[GOAL OF THE EXERCISE] Word for word, retype the lines from the one containing "892x620 pixels. How" to the last line of the data below, both ends included.
- - - -
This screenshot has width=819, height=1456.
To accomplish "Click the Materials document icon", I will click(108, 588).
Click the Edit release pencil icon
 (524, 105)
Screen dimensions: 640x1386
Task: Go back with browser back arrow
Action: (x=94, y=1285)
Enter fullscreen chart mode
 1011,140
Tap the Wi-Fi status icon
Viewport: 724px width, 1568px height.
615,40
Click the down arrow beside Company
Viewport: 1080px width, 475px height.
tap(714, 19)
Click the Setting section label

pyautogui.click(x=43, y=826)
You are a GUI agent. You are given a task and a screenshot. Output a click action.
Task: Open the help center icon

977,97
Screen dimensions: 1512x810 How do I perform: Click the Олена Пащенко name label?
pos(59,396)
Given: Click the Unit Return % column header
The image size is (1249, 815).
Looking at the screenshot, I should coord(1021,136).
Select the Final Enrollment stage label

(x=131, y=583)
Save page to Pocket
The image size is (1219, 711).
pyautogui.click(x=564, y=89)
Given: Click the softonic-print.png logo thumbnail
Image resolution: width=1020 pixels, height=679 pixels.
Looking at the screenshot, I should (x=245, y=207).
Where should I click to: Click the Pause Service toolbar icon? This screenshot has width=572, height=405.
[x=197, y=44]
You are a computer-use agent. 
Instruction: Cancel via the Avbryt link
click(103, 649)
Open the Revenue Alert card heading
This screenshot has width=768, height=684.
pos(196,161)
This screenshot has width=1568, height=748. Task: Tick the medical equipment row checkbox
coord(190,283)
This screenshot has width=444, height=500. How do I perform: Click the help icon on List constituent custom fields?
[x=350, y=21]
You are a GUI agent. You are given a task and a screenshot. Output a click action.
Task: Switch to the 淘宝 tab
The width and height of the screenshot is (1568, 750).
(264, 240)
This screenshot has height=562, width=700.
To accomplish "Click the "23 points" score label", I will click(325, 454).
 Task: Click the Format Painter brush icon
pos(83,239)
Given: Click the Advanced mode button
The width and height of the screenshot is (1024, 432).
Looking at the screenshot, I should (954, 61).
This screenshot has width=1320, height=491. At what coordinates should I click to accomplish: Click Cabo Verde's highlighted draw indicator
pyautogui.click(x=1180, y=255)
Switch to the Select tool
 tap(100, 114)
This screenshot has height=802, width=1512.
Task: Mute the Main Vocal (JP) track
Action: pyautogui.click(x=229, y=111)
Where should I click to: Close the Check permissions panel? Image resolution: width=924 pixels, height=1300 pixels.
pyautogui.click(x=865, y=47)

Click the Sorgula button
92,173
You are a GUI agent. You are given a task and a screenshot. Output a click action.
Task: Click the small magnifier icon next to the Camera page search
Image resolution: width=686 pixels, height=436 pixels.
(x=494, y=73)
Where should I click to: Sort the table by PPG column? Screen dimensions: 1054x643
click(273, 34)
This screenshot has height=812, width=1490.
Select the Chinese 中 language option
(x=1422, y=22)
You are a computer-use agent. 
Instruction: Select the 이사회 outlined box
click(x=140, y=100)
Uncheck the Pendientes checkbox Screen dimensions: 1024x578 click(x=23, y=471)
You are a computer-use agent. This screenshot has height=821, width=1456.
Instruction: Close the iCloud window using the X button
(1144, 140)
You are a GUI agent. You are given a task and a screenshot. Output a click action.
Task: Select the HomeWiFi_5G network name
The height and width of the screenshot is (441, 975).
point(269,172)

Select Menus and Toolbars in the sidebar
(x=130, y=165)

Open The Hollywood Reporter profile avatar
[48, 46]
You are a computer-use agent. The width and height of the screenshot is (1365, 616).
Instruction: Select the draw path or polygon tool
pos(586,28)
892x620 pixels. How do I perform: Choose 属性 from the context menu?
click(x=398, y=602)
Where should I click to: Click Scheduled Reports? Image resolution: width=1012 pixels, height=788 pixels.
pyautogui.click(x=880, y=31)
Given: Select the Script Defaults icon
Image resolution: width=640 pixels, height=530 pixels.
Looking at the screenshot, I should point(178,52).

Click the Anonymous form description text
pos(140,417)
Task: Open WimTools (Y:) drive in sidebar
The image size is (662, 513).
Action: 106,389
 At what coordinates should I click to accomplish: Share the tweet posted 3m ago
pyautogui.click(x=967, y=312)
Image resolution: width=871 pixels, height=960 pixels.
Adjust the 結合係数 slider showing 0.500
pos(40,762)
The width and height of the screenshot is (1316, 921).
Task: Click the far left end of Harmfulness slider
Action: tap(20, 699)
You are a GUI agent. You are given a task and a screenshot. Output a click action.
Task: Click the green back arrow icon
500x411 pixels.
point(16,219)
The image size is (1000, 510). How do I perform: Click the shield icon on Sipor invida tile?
- - - -
[WRITTEN ANSWER]
892x620 pixels. How do I perform: Choose 属性 from the context menu?
click(x=398, y=602)
Where should I click to: Click Scheduled Reports? Image resolution: width=1012 pixels, height=788 pixels.
pyautogui.click(x=880, y=31)
Given: Select the Script Defaults icon
Image resolution: width=640 pixels, height=530 pixels.
Looking at the screenshot, I should point(178,52).

Click the Anonymous form description text
pos(140,417)
Task: Open WimTools (Y:) drive in sidebar
The image size is (662, 513).
Action: 106,389
 At what coordinates should I click to accomplish: Share the tweet posted 3m ago
pyautogui.click(x=967, y=312)
Image resolution: width=871 pixels, height=960 pixels.
Adjust the 結合係数 slider showing 0.500
pos(40,762)
The width and height of the screenshot is (1316, 921).
Task: Click the far left end of Harmfulness slider
Action: tap(20, 699)
You are a GUI agent. You are given a task and a screenshot. Output a click action.
Task: Click the green back arrow icon
500x411 pixels.
point(16,219)
The image size is (1000, 510). How do I perform: Click the shield icon on Sipor invida tile?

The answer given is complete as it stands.